273717 Development of an Integrated Computational and Experimental Framework for Understanding and Controlling Nanoparticle Interactions
Nanomaterials hold vast potential for novel, more efficient, and "greener" processes and products due to unique properties that are fundamentally different from their bulk counterparts. These properties, in combination with their extremely small size, make nanoparticles of great interest for use as building blocks in the assembly of complex functional materials to be used in a multitude of applications from electronic devices to new construction materials with truly unique properties. Nanoparticles are also already used in a variety of industrial products and processes, from which they will be released into the environment where their "nanoproperties" may have negative impacts on human health and the environment. Thus, a better understanding of the fundamental interaction forces between nanoparticles would not only provide significant aid in the development and manufacture of complex functional nanomaterials, but may more importantly provide a means for predicting or even controlling the toxicity of nanomaterials. Controlling the interactions between nanoparticles could have vast implications concerning human welfare, as well as environmental health and safety, in view of the ever-increasing use of nanomaterials.
While the interaction forces governing both the macroscopic and molecular size regimes are well understood, our understanding of the interactions that govern the nanoscale regime (i.e., 1 - 100 nm) is only poorly developed to date. Continuum theories, which allow description of the macroscopic regime, break down as particle sizes approach the nanoscale regime. At the same time, atomistic simulations, which can describe interactions on an atomic scale, become impractical due to the large number of atoms in systems composed of collections of nanoparticles.

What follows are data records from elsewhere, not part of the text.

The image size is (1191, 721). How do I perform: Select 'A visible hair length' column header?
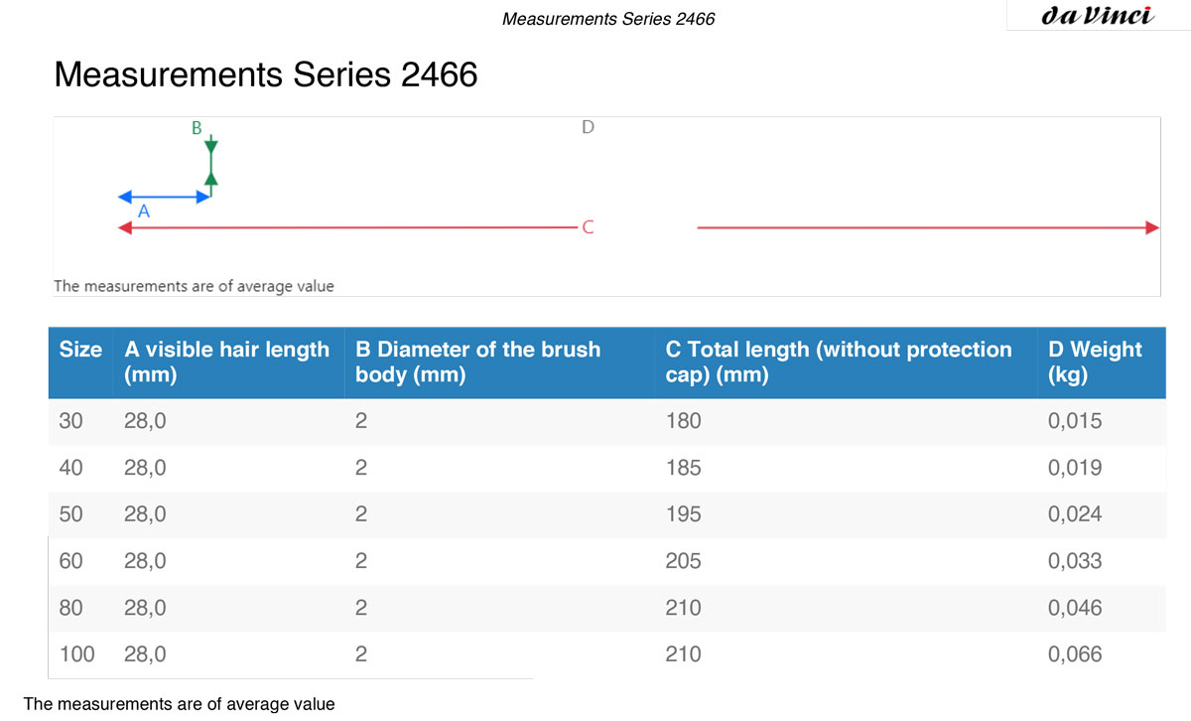pos(226,362)
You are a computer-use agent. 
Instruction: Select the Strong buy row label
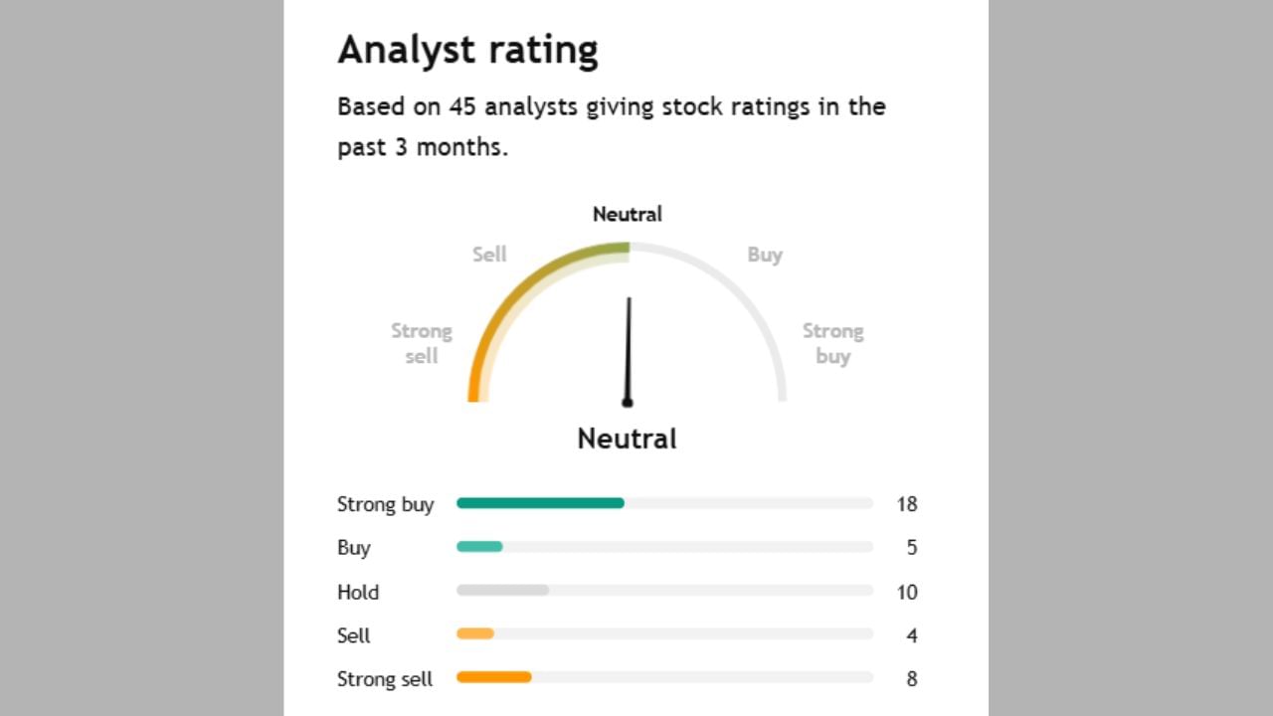pyautogui.click(x=385, y=504)
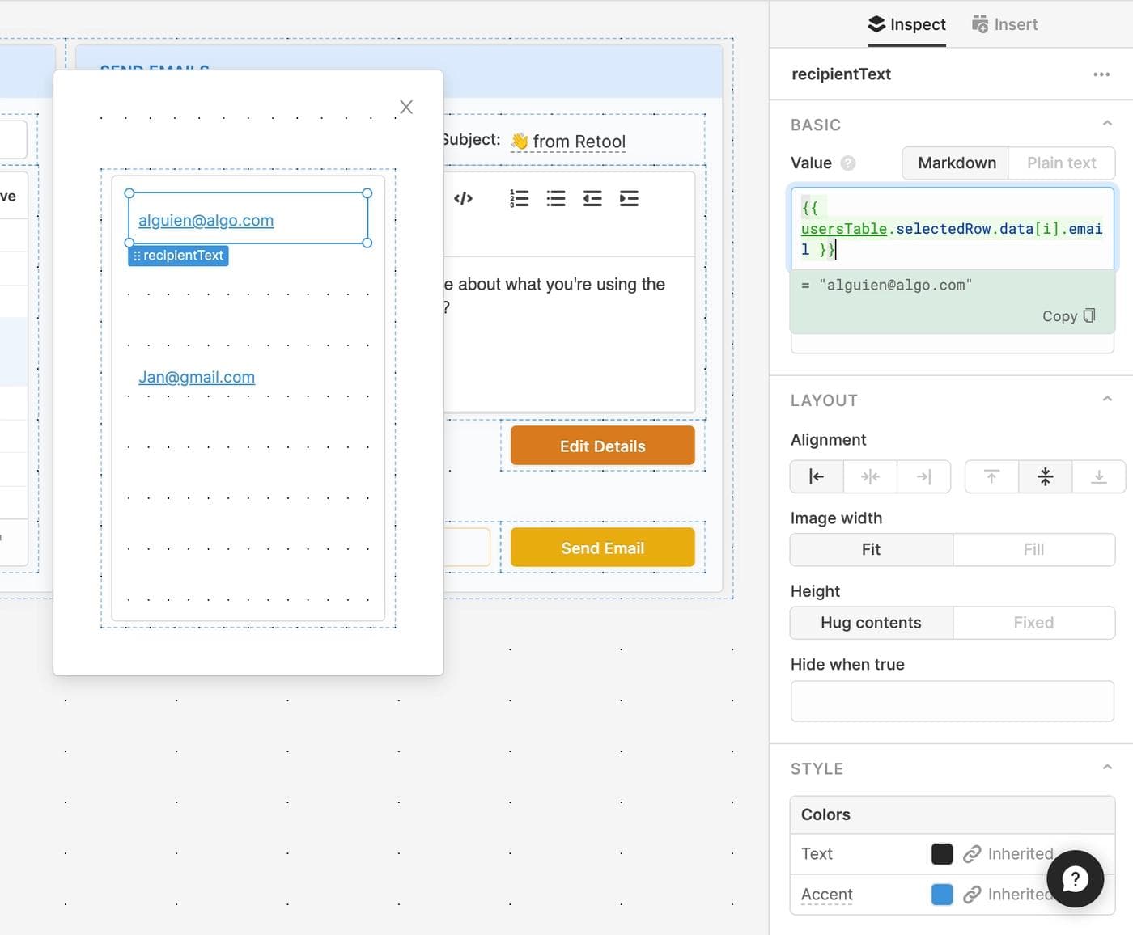Collapse the LAYOUT section
The image size is (1133, 935).
(1107, 399)
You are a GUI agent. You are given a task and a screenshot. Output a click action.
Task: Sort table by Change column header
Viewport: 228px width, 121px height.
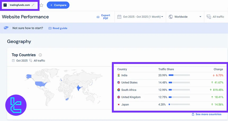[218, 69]
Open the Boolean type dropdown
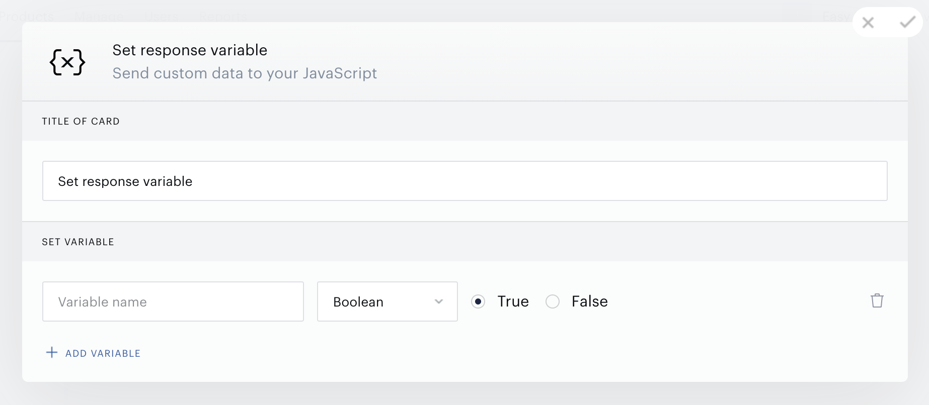The width and height of the screenshot is (929, 405). 388,301
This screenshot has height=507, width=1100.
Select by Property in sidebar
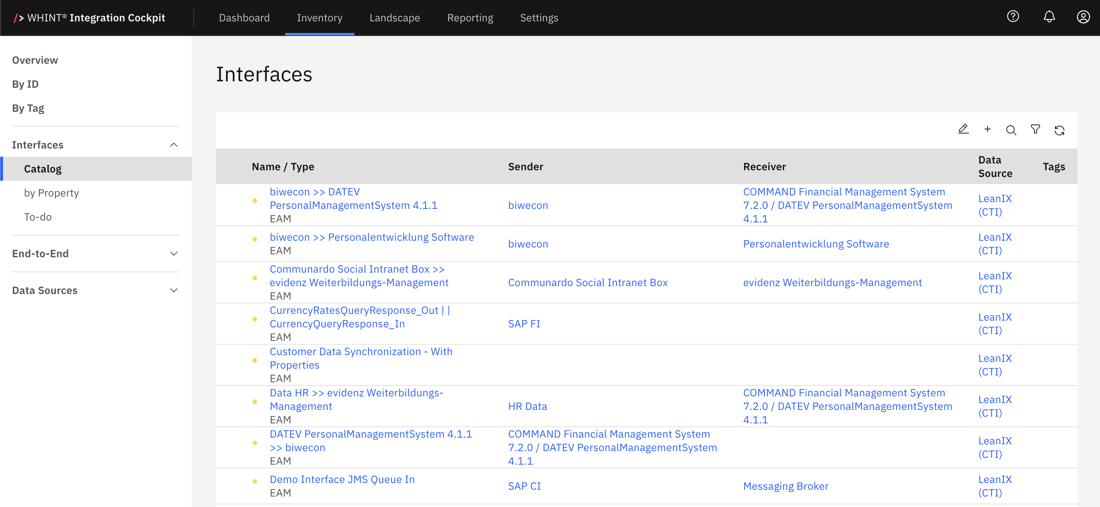click(x=51, y=193)
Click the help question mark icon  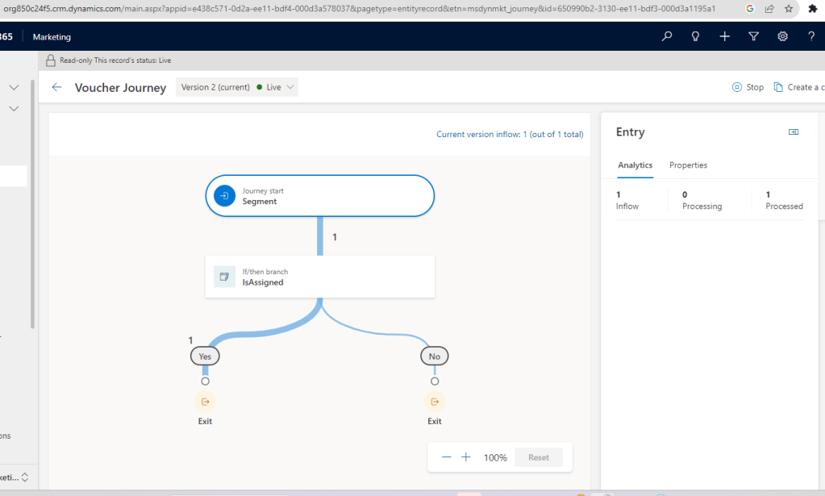pos(811,36)
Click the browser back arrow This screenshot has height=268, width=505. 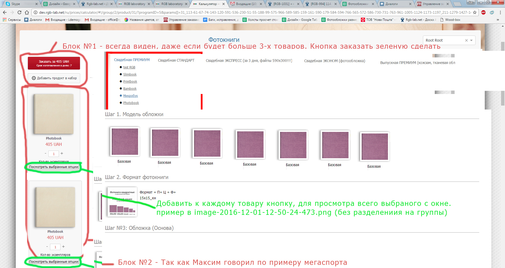pyautogui.click(x=5, y=12)
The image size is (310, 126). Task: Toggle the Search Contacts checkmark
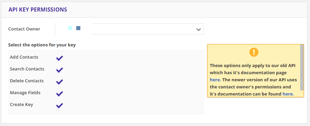[x=60, y=70]
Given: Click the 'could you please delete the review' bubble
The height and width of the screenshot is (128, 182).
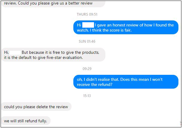Looking at the screenshot, I should [36, 107].
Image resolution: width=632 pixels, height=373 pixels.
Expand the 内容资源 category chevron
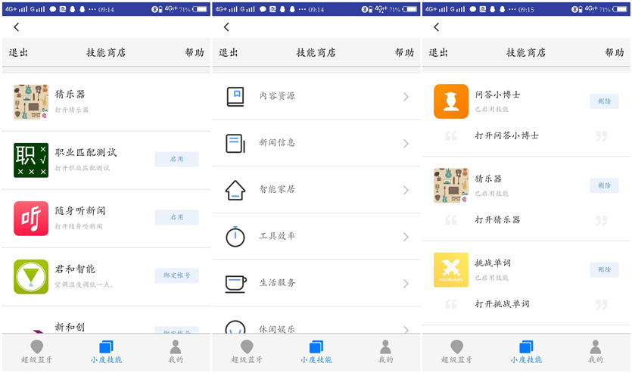click(406, 97)
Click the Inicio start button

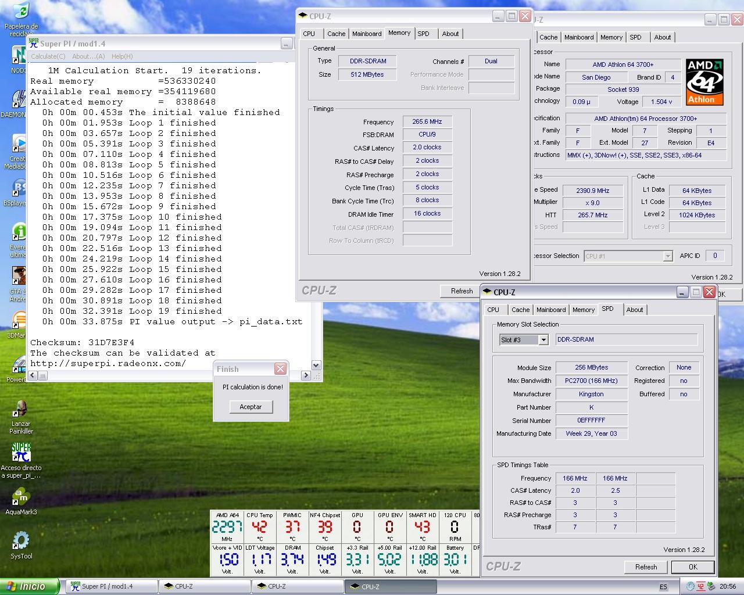(x=29, y=586)
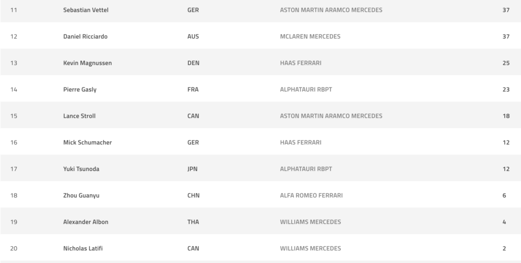Open Lance Stroll driver profile
This screenshot has height=263, width=521.
[79, 116]
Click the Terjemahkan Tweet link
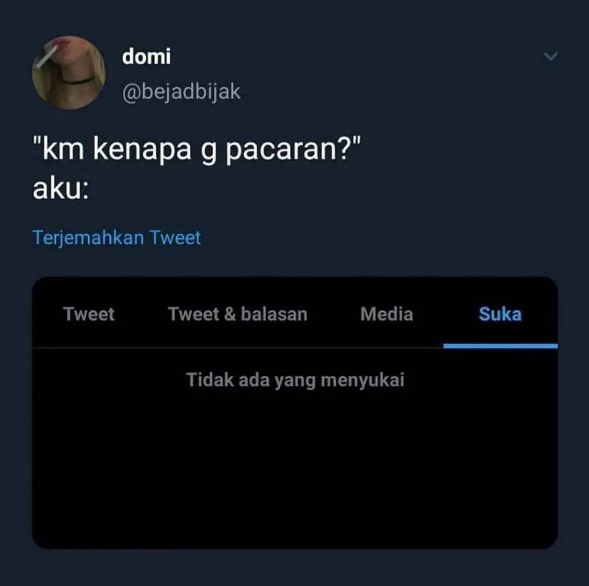 tap(117, 238)
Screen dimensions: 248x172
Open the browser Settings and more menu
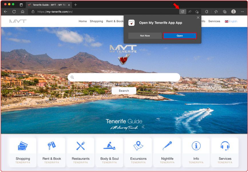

Using silica as a base model, we are developing a bottom-up framework based on material specific properties, for accurately modeling both static and dynamic nanoparticle systems. First an interparticle potential is constructed by contributions from van der Waals and electrostatic forces, both of which are implemented via a form of coarse-grained molecular dynamics. Van der Waals forces are accounted for by packing small silica clusters, represented as single points, into the particle geometry. Electrostatics are modeled by calculating the sum of electrostatic interactions between silica nanoparticles for which atomic charges were determined with a large-scale DFT implementation and the resulting electron density gradient fitted to a function dependent on particle size. Validation of the model is completed with the colloidal probe technique in atomic force microscopy (AFM). An accurate interparticle potential can then be implemented in dissipative particle dynamics (DPD) to simulate large nanoparticle systems.
The proposed model, and the insight it would provide, may allow for predicting or even controlling the toxicity of current nanomaterials and guide the development of novel functional materials constructed via self-assembly.